=== LISTED RECORDS ===

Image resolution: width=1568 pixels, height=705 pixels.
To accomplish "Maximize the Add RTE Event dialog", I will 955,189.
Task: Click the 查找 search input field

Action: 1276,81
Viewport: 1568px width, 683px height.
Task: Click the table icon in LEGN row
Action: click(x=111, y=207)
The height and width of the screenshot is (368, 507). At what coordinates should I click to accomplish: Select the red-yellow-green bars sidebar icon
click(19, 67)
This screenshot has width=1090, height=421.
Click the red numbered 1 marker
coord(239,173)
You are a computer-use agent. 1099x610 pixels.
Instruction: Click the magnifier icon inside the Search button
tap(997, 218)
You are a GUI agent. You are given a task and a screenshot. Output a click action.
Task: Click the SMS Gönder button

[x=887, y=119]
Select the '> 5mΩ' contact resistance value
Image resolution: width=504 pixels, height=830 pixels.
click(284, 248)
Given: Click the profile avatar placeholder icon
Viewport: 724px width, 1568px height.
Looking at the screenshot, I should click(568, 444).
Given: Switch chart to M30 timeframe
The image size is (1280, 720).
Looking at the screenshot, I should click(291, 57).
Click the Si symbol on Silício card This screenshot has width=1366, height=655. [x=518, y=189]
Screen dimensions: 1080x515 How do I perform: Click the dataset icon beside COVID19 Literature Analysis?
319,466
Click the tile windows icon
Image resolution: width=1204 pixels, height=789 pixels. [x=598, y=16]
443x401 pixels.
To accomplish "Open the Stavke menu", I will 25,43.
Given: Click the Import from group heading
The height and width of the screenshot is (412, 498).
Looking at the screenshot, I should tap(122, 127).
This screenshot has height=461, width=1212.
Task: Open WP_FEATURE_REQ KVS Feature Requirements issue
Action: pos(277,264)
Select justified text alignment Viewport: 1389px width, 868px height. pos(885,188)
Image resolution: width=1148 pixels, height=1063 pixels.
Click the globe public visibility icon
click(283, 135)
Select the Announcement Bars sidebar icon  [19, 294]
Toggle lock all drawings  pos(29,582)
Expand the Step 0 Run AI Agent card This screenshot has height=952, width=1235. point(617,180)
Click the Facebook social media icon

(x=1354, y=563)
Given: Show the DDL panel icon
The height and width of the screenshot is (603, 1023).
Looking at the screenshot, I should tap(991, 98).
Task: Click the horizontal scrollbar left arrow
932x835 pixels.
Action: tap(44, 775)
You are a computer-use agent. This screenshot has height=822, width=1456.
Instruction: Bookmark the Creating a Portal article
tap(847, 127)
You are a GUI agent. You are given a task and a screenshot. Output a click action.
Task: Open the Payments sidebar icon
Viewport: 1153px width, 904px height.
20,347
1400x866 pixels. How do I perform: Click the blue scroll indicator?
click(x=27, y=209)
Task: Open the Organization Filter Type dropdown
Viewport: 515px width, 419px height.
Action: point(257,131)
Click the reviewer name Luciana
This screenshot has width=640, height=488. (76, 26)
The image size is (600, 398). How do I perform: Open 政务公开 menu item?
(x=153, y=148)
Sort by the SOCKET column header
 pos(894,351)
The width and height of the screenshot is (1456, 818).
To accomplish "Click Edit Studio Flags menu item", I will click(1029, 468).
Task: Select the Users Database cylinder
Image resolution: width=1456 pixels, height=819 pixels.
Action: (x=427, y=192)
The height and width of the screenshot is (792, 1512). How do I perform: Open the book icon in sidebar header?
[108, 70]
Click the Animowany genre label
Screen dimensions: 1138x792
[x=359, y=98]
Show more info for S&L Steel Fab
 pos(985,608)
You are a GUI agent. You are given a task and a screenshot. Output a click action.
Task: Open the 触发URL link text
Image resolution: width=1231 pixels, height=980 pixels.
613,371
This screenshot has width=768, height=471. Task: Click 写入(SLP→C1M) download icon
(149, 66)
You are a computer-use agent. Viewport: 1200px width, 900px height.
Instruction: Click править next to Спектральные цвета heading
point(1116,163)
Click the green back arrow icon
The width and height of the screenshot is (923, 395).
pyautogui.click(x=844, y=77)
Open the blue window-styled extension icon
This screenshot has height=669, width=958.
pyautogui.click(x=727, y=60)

===

# [EXERCISE REQUIREMENTS]
Copy out all of the entries above word for word, keeping every line in its original order.

# [THE ANSWER]
Image resolution: width=1568 pixels, height=705 pixels.
To accomplish "Maximize the Add RTE Event dialog", I will 955,189.
Task: Click the 查找 search input field

Action: 1276,81
Viewport: 1568px width, 683px height.
Task: Click the table icon in LEGN row
Action: click(x=111, y=207)
The height and width of the screenshot is (368, 507). At what coordinates should I click to accomplish: Select the red-yellow-green bars sidebar icon
click(19, 67)
This screenshot has width=1090, height=421.
Click the red numbered 1 marker
coord(239,173)
You are a computer-use agent. 1099x610 pixels.
Instruction: Click the magnifier icon inside the Search button
tap(997, 218)
You are a GUI agent. You are given a task and a screenshot. Output a click action.
Task: Click the SMS Gönder button

[x=887, y=119]
Select the '> 5mΩ' contact resistance value
Image resolution: width=504 pixels, height=830 pixels.
click(284, 248)
Given: Click the profile avatar placeholder icon
Viewport: 724px width, 1568px height.
Looking at the screenshot, I should click(568, 444).
Given: Switch chart to M30 timeframe
The image size is (1280, 720).
Looking at the screenshot, I should click(291, 57).
Click the Si symbol on Silício card This screenshot has width=1366, height=655. [x=518, y=189]
Screen dimensions: 1080x515 How do I perform: Click the dataset icon beside COVID19 Literature Analysis?
319,466
Click the tile windows icon
Image resolution: width=1204 pixels, height=789 pixels. [x=598, y=16]
443x401 pixels.
To accomplish "Open the Stavke menu", I will 25,43.
Given: Click the Import from group heading
The height and width of the screenshot is (412, 498).
Looking at the screenshot, I should tap(122, 127).
This screenshot has height=461, width=1212.
Task: Open WP_FEATURE_REQ KVS Feature Requirements issue
Action: pos(277,264)
Select justified text alignment Viewport: 1389px width, 868px height. pos(885,188)
Image resolution: width=1148 pixels, height=1063 pixels.
Click the globe public visibility icon
click(283, 135)
Select the Announcement Bars sidebar icon  [19, 294]
Toggle lock all drawings  pos(29,582)
Expand the Step 0 Run AI Agent card This screenshot has height=952, width=1235. point(617,180)
Click the Facebook social media icon

(x=1354, y=563)
Given: Show the DDL panel icon
The height and width of the screenshot is (603, 1023).
Looking at the screenshot, I should tap(991, 98).
Task: Click the horizontal scrollbar left arrow
932x835 pixels.
Action: tap(44, 775)
You are a computer-use agent. This screenshot has height=822, width=1456.
Instruction: Bookmark the Creating a Portal article
tap(847, 127)
You are a GUI agent. You are given a task and a screenshot. Output a click action.
Task: Open the Payments sidebar icon
Viewport: 1153px width, 904px height.
20,347
1400x866 pixels. How do I perform: Click the blue scroll indicator?
click(x=27, y=209)
Task: Open the Organization Filter Type dropdown
Viewport: 515px width, 419px height.
Action: point(257,131)
Click the reviewer name Luciana
This screenshot has width=640, height=488. (76, 26)
The image size is (600, 398). How do I perform: Open 政务公开 menu item?
(x=153, y=148)
Sort by the SOCKET column header
 pos(894,351)
The width and height of the screenshot is (1456, 818).
To accomplish "Click Edit Studio Flags menu item", I will click(1029, 468).
Task: Select the Users Database cylinder
Image resolution: width=1456 pixels, height=819 pixels.
Action: (x=427, y=192)
The height and width of the screenshot is (792, 1512). How do I perform: Open the book icon in sidebar header?
[108, 70]
Click the Animowany genre label
Screen dimensions: 1138x792
[x=359, y=98]
Show more info for S&L Steel Fab
 pos(985,608)
You are a GUI agent. You are given a task and a screenshot. Output a click action.
Task: Open the 触发URL link text
Image resolution: width=1231 pixels, height=980 pixels.
613,371
This screenshot has width=768, height=471. Task: Click 写入(SLP→C1M) download icon
(149, 66)
You are a computer-use agent. Viewport: 1200px width, 900px height.
Instruction: Click править next to Спектральные цвета heading
point(1116,163)
Click the green back arrow icon
The width and height of the screenshot is (923, 395).
pyautogui.click(x=844, y=77)
Open the blue window-styled extension icon
This screenshot has height=669, width=958.
pyautogui.click(x=727, y=60)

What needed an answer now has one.